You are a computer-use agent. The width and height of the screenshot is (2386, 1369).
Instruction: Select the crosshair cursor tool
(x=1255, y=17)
* * *
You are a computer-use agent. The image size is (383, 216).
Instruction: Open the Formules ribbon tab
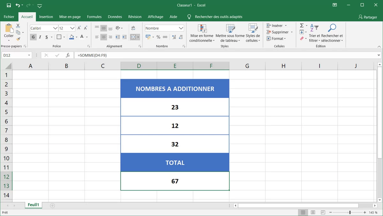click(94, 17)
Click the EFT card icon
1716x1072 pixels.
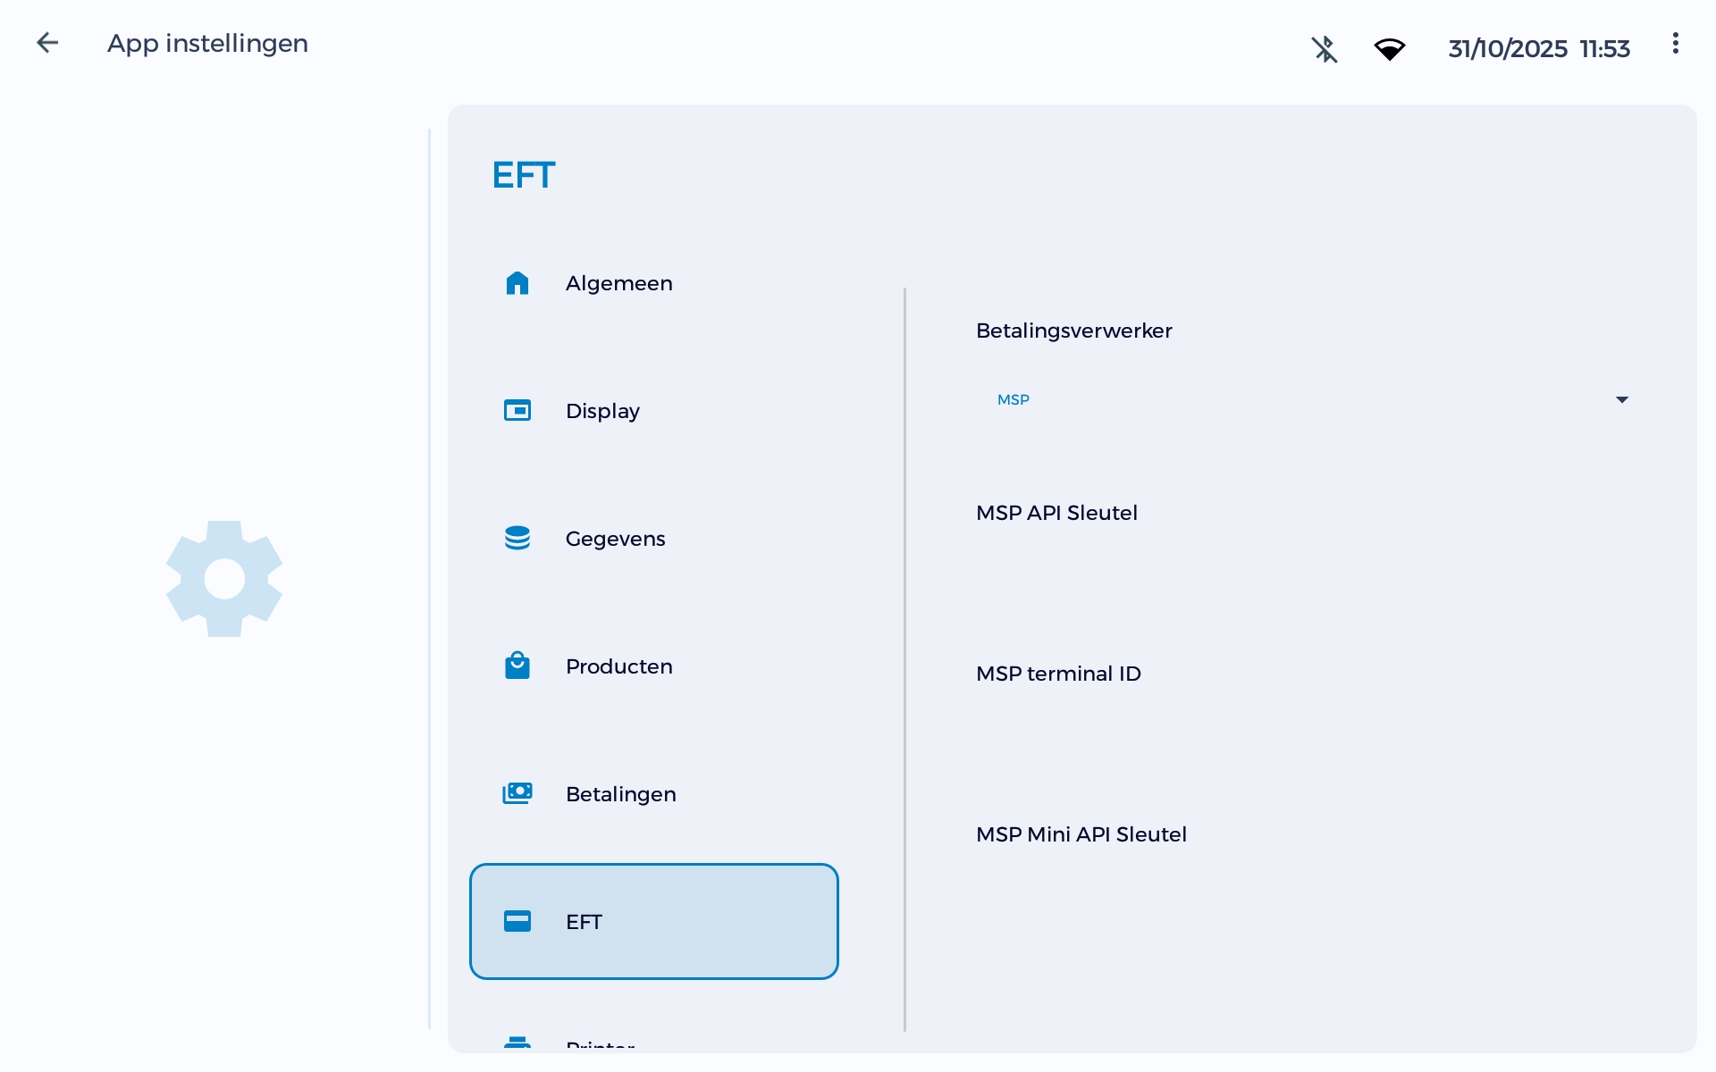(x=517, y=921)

Stated problem
Please render the lines of the records starting at the line containing "You are a computer-use agent. The width" and ending at the line containing "(x=1255, y=17)" as a JSON list of strings, one string per line, with blank lines omitted.

Written solution
[
  "You are a computer-use agent. The width and height of the screenshot is (2386, 1369).",
  "Instruction: Select the crosshair cursor tool",
  "(x=1255, y=17)"
]